━━━ Material for this exercise

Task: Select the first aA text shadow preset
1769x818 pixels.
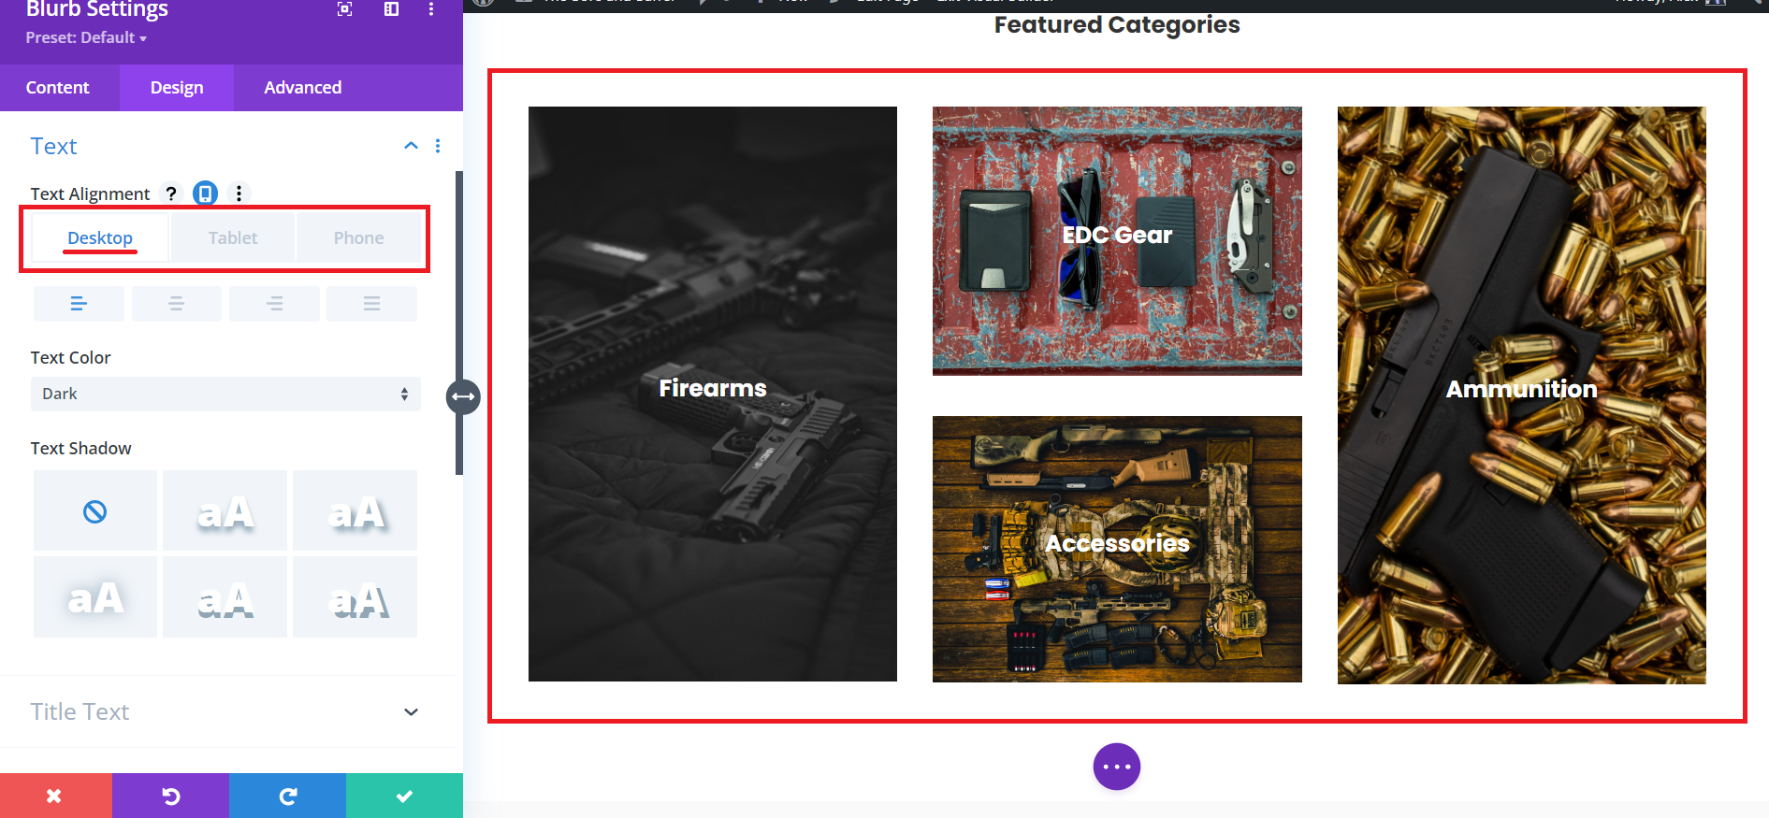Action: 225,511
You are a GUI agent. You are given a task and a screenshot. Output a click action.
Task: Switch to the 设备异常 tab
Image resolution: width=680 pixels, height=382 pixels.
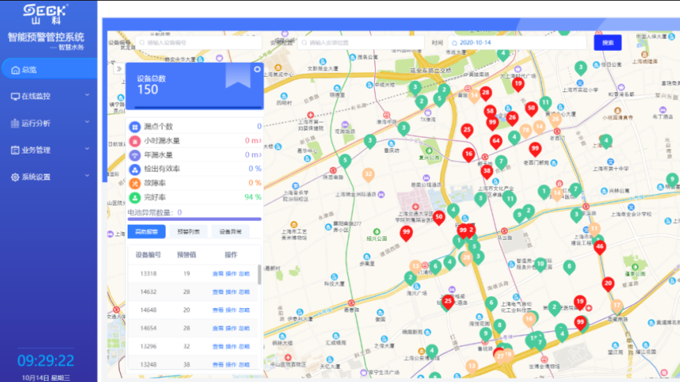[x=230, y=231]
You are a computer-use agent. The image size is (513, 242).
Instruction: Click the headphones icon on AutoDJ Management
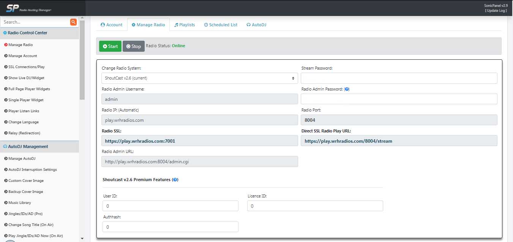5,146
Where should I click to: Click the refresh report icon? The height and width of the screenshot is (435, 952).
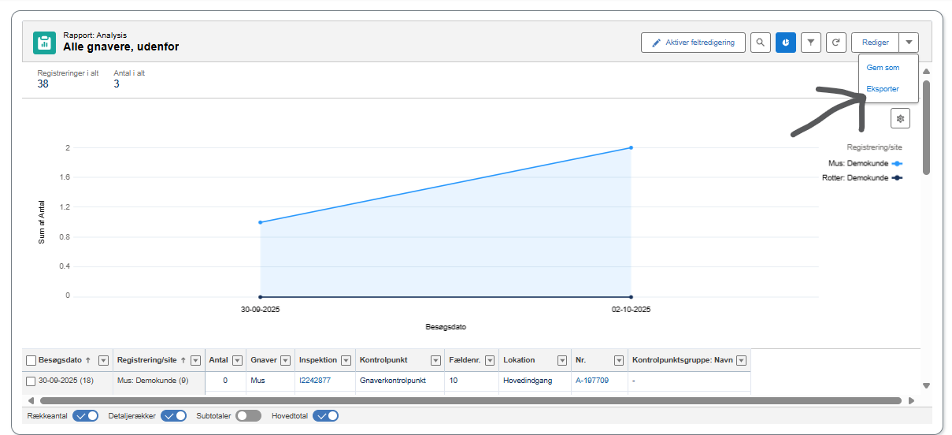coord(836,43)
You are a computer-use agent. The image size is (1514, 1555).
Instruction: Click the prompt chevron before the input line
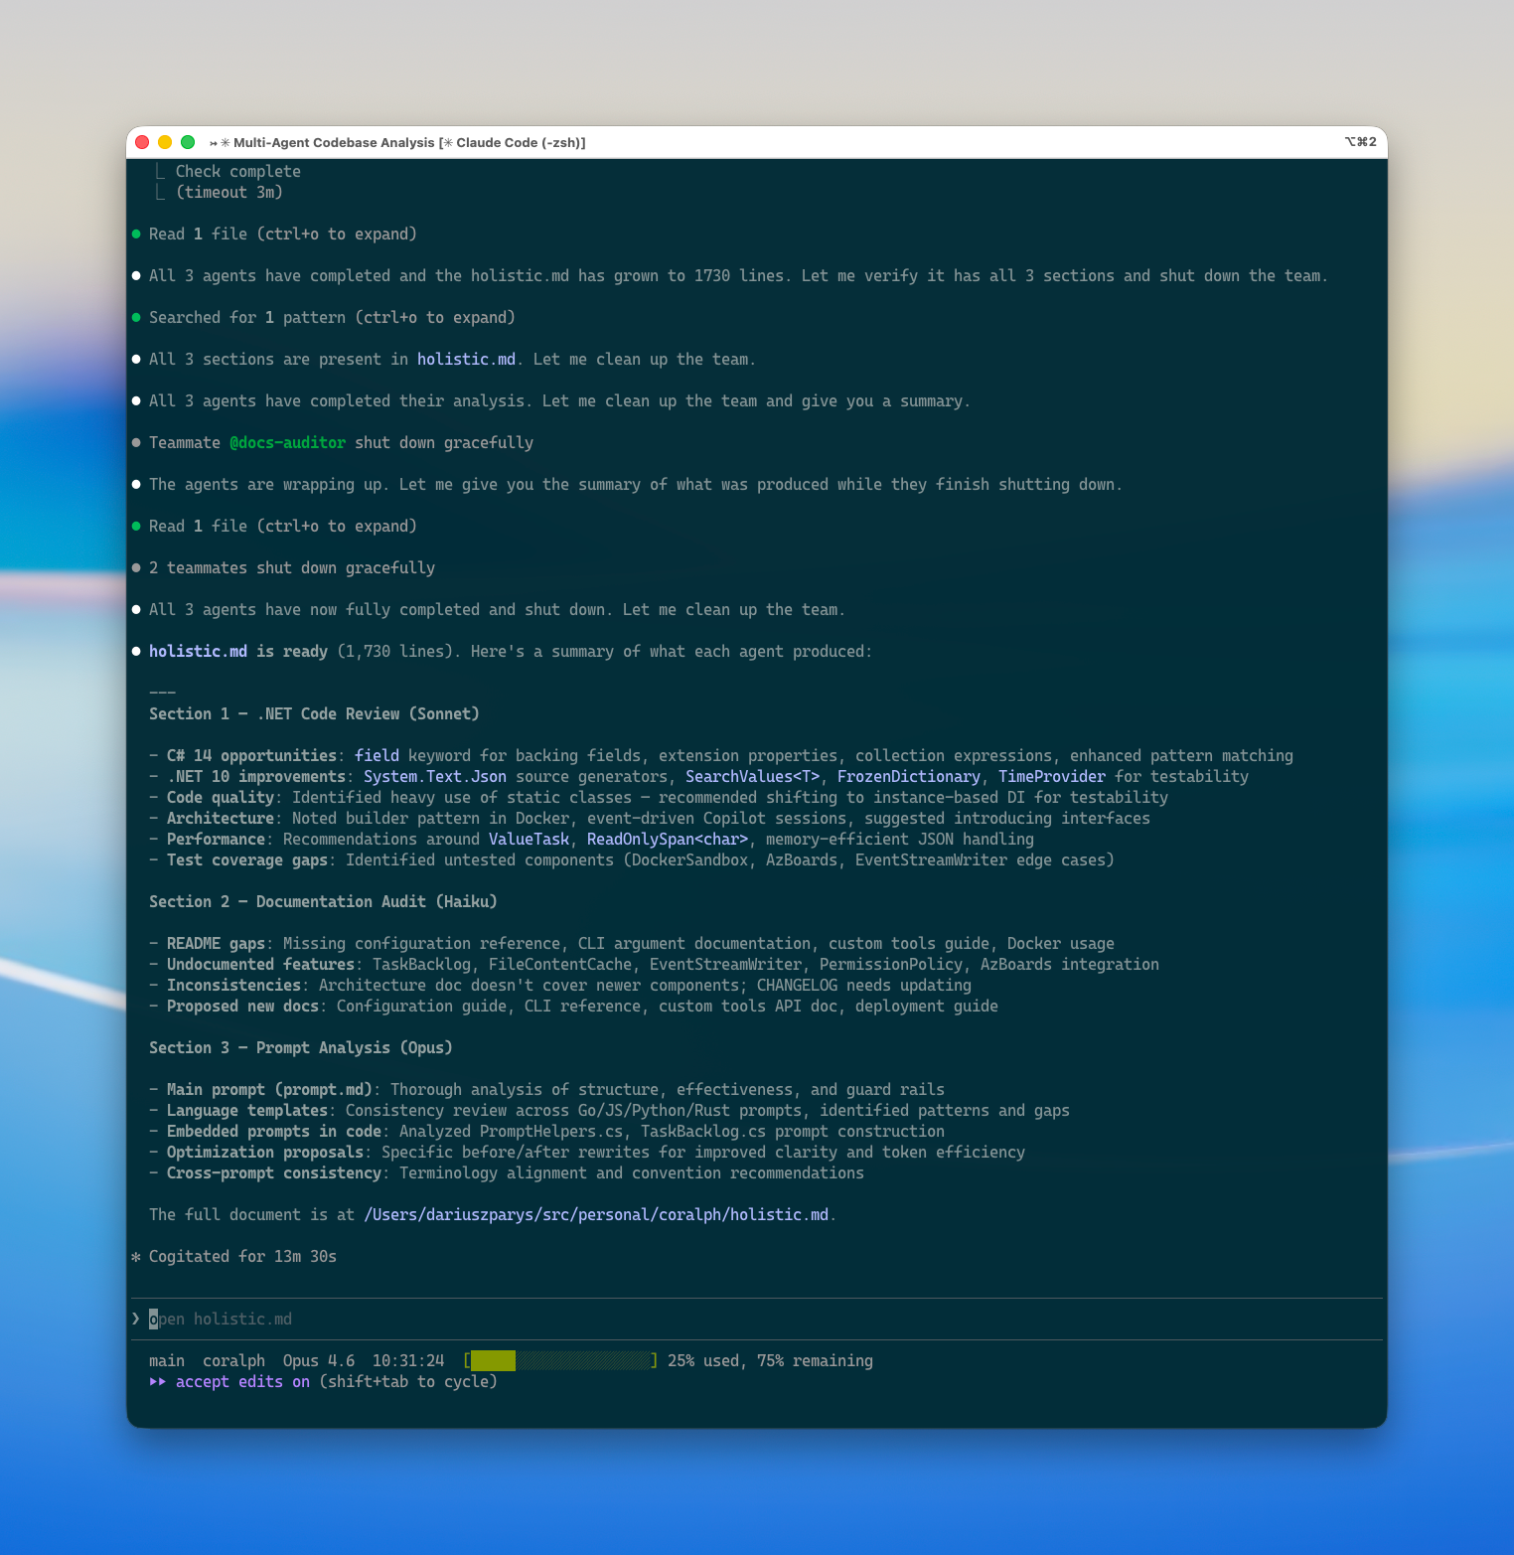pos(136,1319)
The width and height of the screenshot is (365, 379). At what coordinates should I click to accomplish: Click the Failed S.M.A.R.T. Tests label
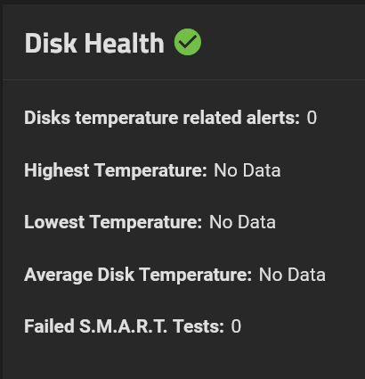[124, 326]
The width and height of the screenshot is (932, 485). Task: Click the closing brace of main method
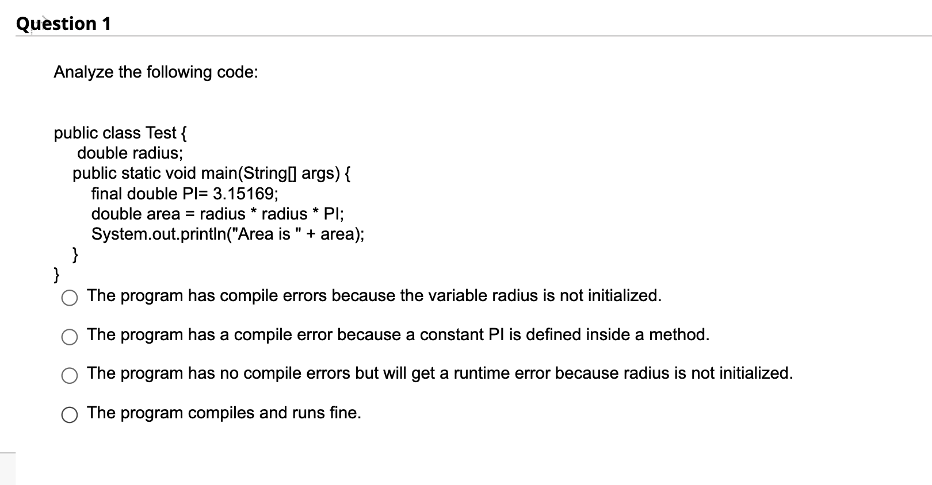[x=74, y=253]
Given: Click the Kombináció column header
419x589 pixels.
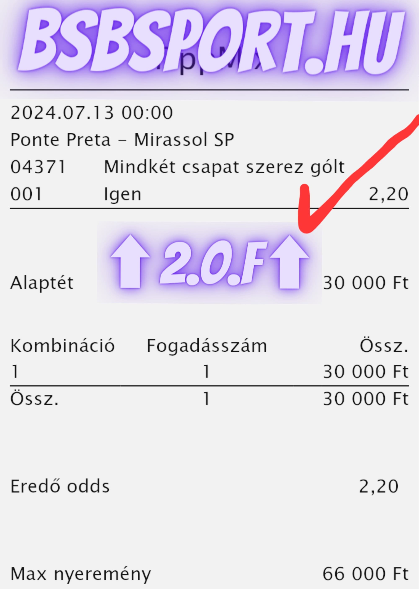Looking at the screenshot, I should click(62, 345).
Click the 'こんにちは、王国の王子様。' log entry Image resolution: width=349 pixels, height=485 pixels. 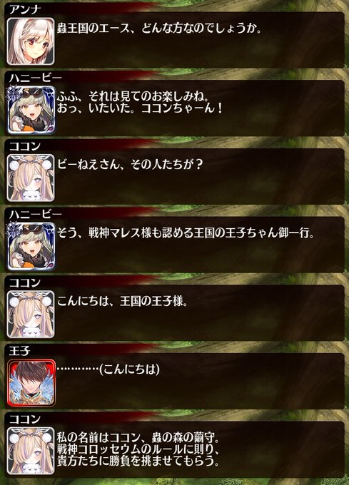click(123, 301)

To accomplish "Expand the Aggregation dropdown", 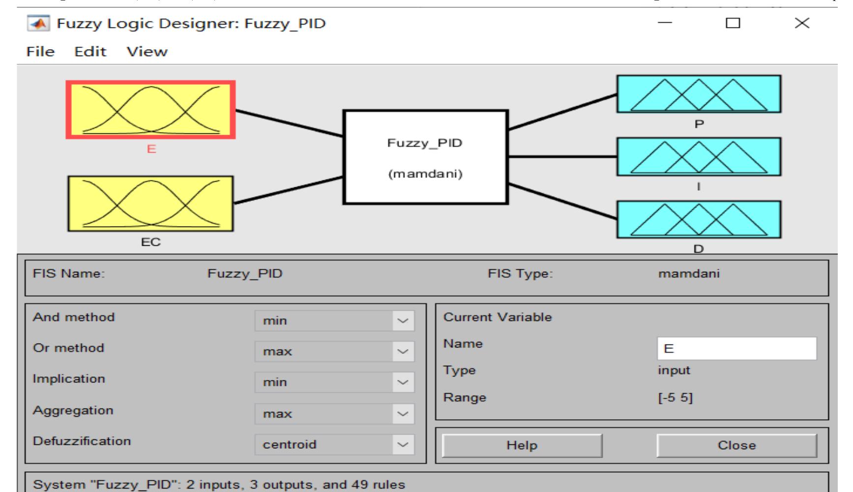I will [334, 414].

━━━━━━

What is expected:
Check each line of the data above for the word "computer" and say how many lines have it. Give the number alone.

Result of the exercise:
2